• [What is being asked] Please transcribe the records precisely; pictures stay out of your copy.

• [Entries shown]
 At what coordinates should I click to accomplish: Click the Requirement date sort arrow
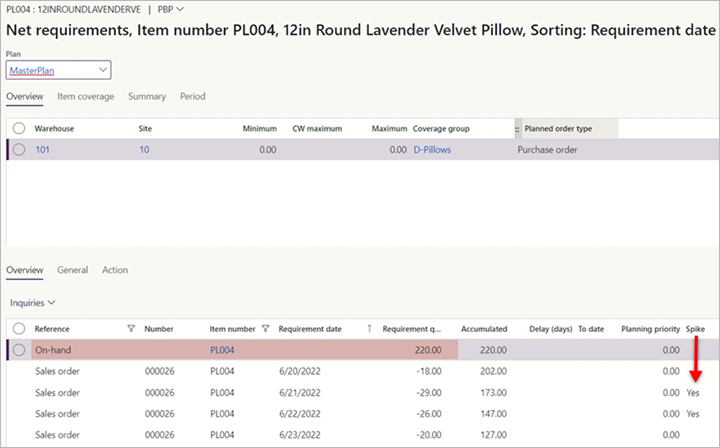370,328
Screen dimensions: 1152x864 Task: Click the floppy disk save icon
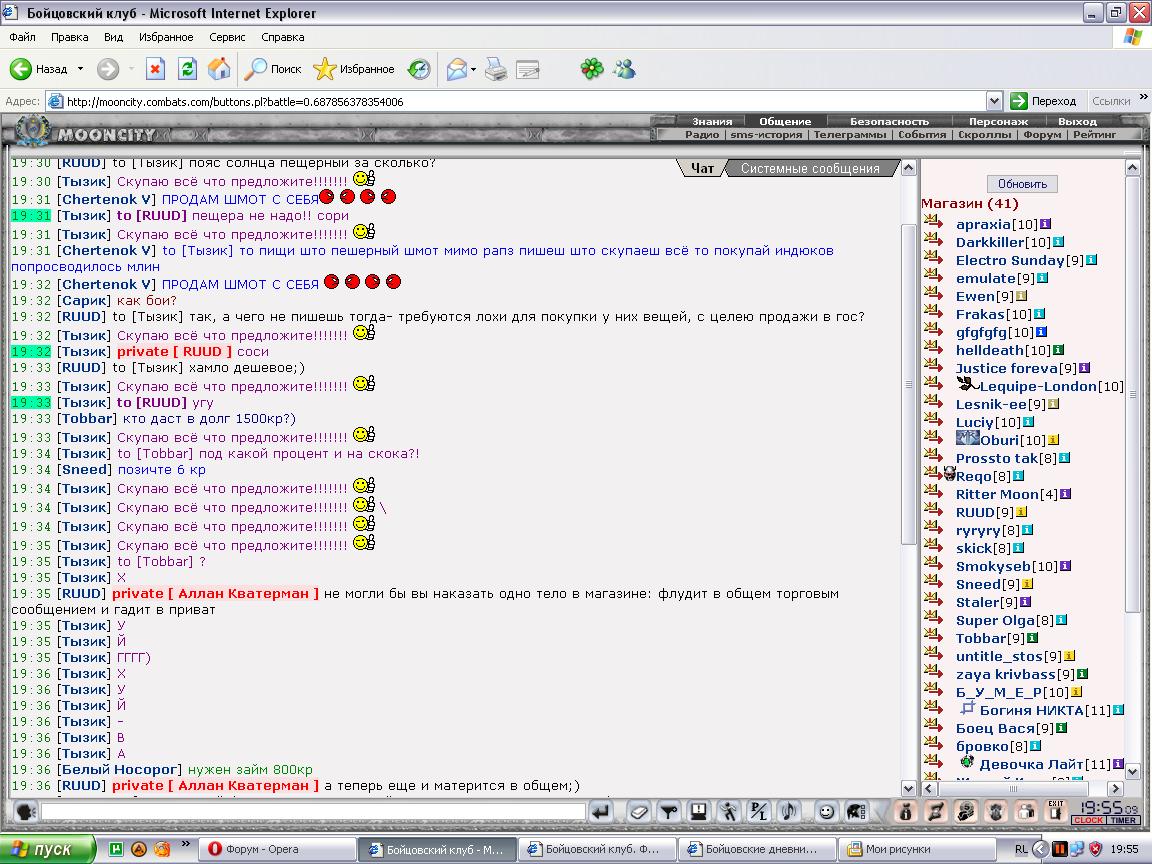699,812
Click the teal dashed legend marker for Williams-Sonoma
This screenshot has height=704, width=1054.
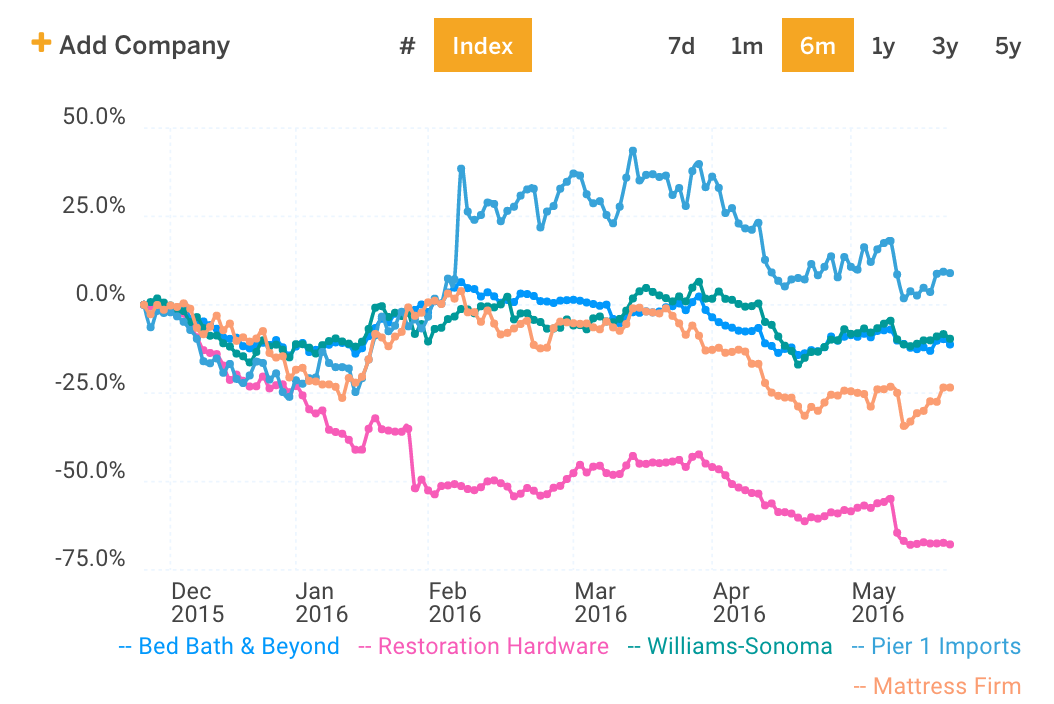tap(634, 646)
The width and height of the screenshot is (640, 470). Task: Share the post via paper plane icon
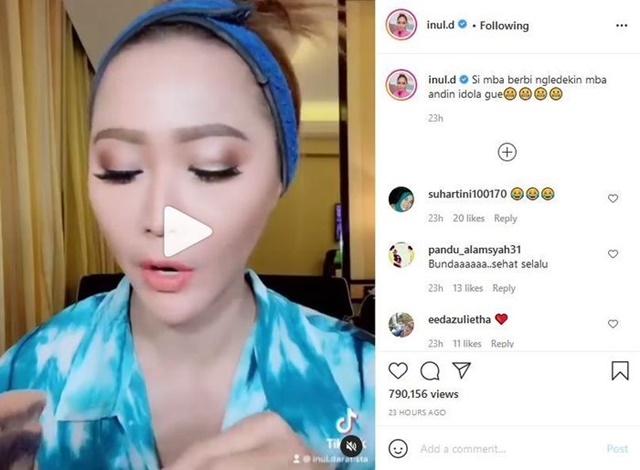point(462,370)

• [Answer section]
 At what coordinates should I click to accomplish: Click the Requirement date sort arrow
370,328
Screen dimensions: 1152x864 Task: Click the floppy disk save icon
699,812
Click the teal dashed legend marker for Williams-Sonoma
This screenshot has height=704, width=1054.
tap(634, 646)
The width and height of the screenshot is (640, 470). Task: Share the post via paper plane icon
point(462,370)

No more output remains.